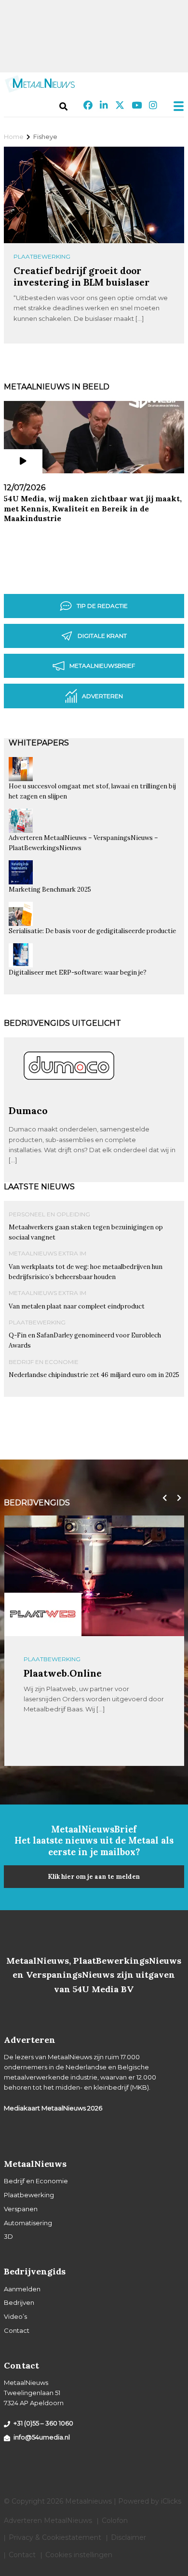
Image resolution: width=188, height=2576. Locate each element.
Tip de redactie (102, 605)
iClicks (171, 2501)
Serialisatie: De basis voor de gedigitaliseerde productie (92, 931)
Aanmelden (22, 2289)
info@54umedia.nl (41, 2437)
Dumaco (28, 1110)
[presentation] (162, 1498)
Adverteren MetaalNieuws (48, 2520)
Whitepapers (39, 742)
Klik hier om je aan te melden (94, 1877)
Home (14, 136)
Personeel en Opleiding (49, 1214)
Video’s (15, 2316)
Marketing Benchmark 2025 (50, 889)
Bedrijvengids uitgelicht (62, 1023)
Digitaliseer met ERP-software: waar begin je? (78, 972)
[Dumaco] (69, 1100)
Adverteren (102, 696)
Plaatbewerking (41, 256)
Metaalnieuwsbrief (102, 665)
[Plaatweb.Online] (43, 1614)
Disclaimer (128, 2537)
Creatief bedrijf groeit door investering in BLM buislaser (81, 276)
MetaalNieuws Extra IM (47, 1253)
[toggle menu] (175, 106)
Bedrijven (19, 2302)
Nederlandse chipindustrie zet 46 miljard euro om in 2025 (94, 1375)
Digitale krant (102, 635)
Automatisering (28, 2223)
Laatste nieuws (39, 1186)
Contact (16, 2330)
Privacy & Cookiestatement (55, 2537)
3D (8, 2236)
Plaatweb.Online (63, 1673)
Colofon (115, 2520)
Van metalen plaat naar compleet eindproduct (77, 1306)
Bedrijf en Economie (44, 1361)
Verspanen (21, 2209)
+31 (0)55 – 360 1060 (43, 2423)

———

Will you set down the records word for word while leaving out every picture?

* Exercise response
Image resolution: width=188, height=2576. Locate each element.
Tip de redactie (102, 605)
iClicks (171, 2501)
Serialisatie: De basis voor de gedigitaliseerde productie (92, 931)
Aanmelden (22, 2289)
info@54umedia.nl (41, 2437)
Dumaco (28, 1110)
[presentation] (162, 1498)
Adverteren MetaalNieuws (48, 2520)
Whitepapers (39, 742)
Klik hier om je aan te melden (94, 1877)
Home (14, 136)
Personeel en Opleiding (49, 1214)
Video’s (15, 2316)
Marketing Benchmark 2025 (50, 889)
Bedrijvengids uitgelicht (62, 1023)
Digitaliseer met ERP-software: waar begin je? (78, 972)
[Dumaco] (69, 1100)
Adverteren (102, 696)
Plaatbewerking (41, 256)
Metaalnieuwsbrief (102, 665)
[Plaatweb.Online] (43, 1614)
Disclaimer (128, 2537)
Creatief bedrijf groeit door investering in BLM buislaser (81, 276)
MetaalNieuws Extra IM (47, 1253)
[toggle menu] (175, 106)
Bedrijven (19, 2302)
Nederlandse chipindustrie zet 46 miljard euro om in 2025 (94, 1375)
Digitale krant (102, 635)
Automatisering (28, 2223)
Laatste nieuws (39, 1186)
Contact (16, 2330)
Privacy & Cookiestatement (55, 2537)
3D (8, 2236)
Plaatweb.Online (63, 1673)
Colofon (115, 2520)
Van metalen plaat naar compleet eindproduct (77, 1306)
Bedrijf en Economie (44, 1361)
Verspanen (21, 2209)
+31 (0)55 – 360 1060 (43, 2423)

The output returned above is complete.